17.07.2024 • News • Hyperspectral image processing • Artificial Intelligence • 3D Vision

From two images to a 3D object

More precise 3D reconstructions for autonomous driving and preservation of cultural artefacts.

In recent years, neural methods have become widespread in camera-based reconstructions. In most cases, however, hundreds of camera perspectives are needed. Meanwhile, conventional photometric methods exist which can compute highly precise reconstructions even from objects with textureless surfaces. However, these typically work only under controlled lab conditions. Daniel Cremers from the Technical University Munich TUM has developed a method together with his team that utilizes the two approaches. It combines a neural network of the surface with a precise model of the illumination process that considers the light absorption and the distance between the object and the light source. It combines a neural network of the surface with a precise model of the illumination process that considers the light absorption and the distance between the object and the light source. The brightness in the images is used to determine the angle and distance of the surface relative to the light source.
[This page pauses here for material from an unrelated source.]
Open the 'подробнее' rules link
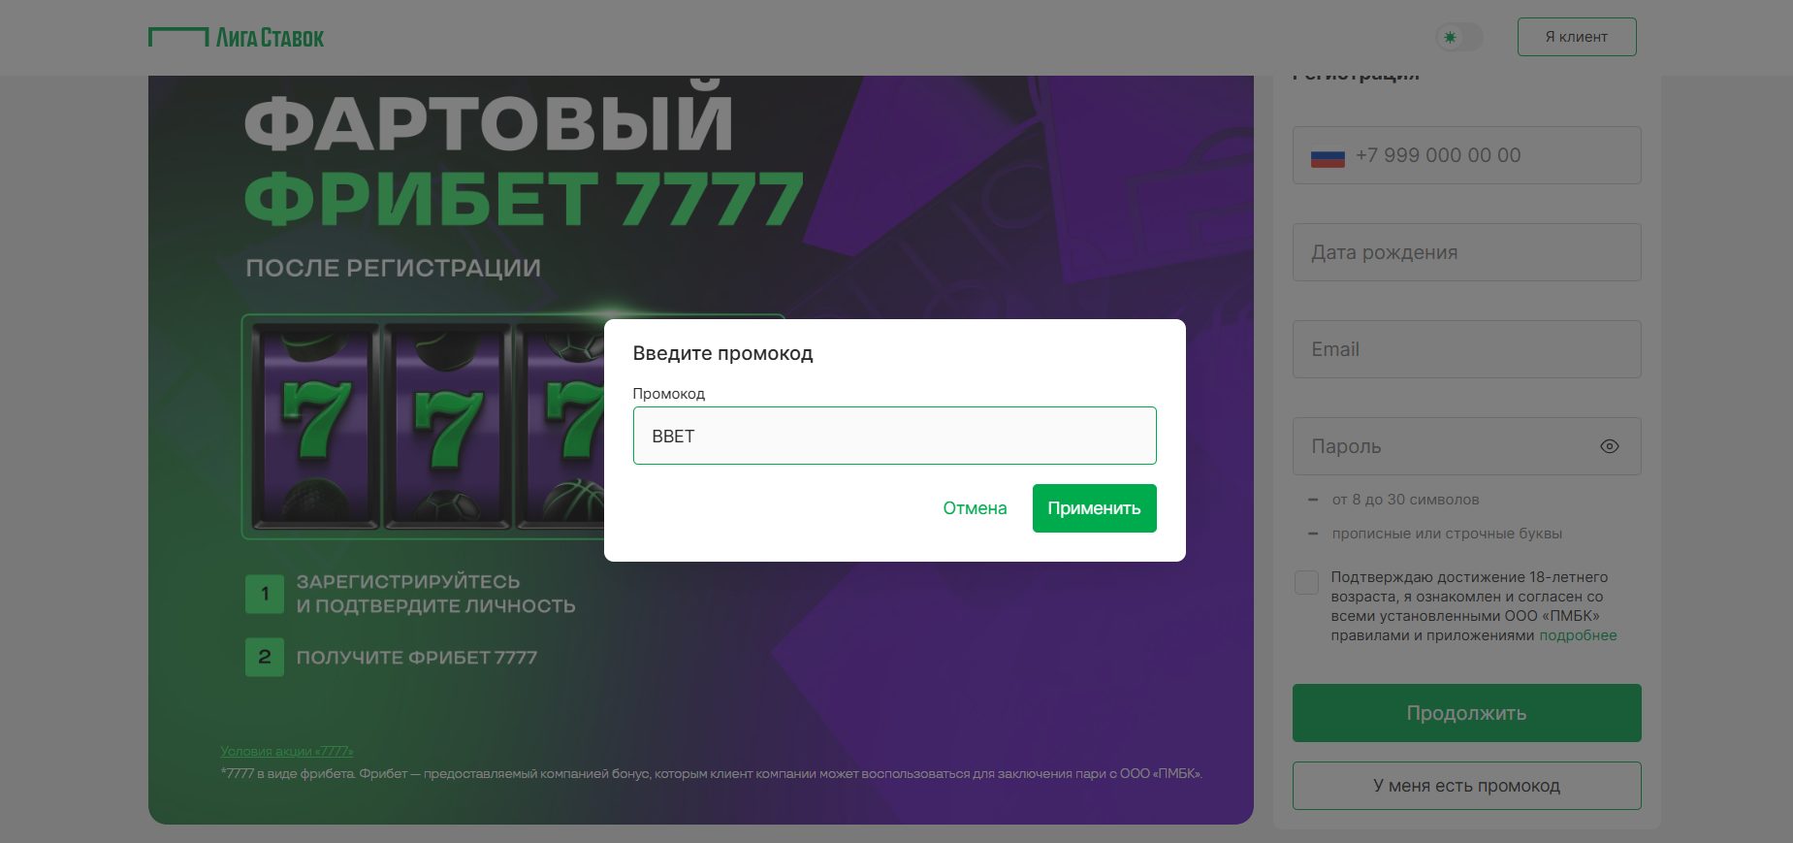Viewport: 1793px width, 843px height. tap(1581, 634)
Fields of application for 3D reconstructions include autonomous driving and... — Fields of application for 3D reconstructions include autonomous driving and monument conservation. (Source: TUM)

“That enables us to model the objects with much greater precision than existing processes. We can use the natural surroundings and can reconstruct relatively textureless objects for our reconstructions,” says Daniel Cremers. The method can be used to preserve historical monuments or digitize museum exhibits. If these are destroyed or decay over time, photographic images can be used to reconstruct the originals and create authentic replicas.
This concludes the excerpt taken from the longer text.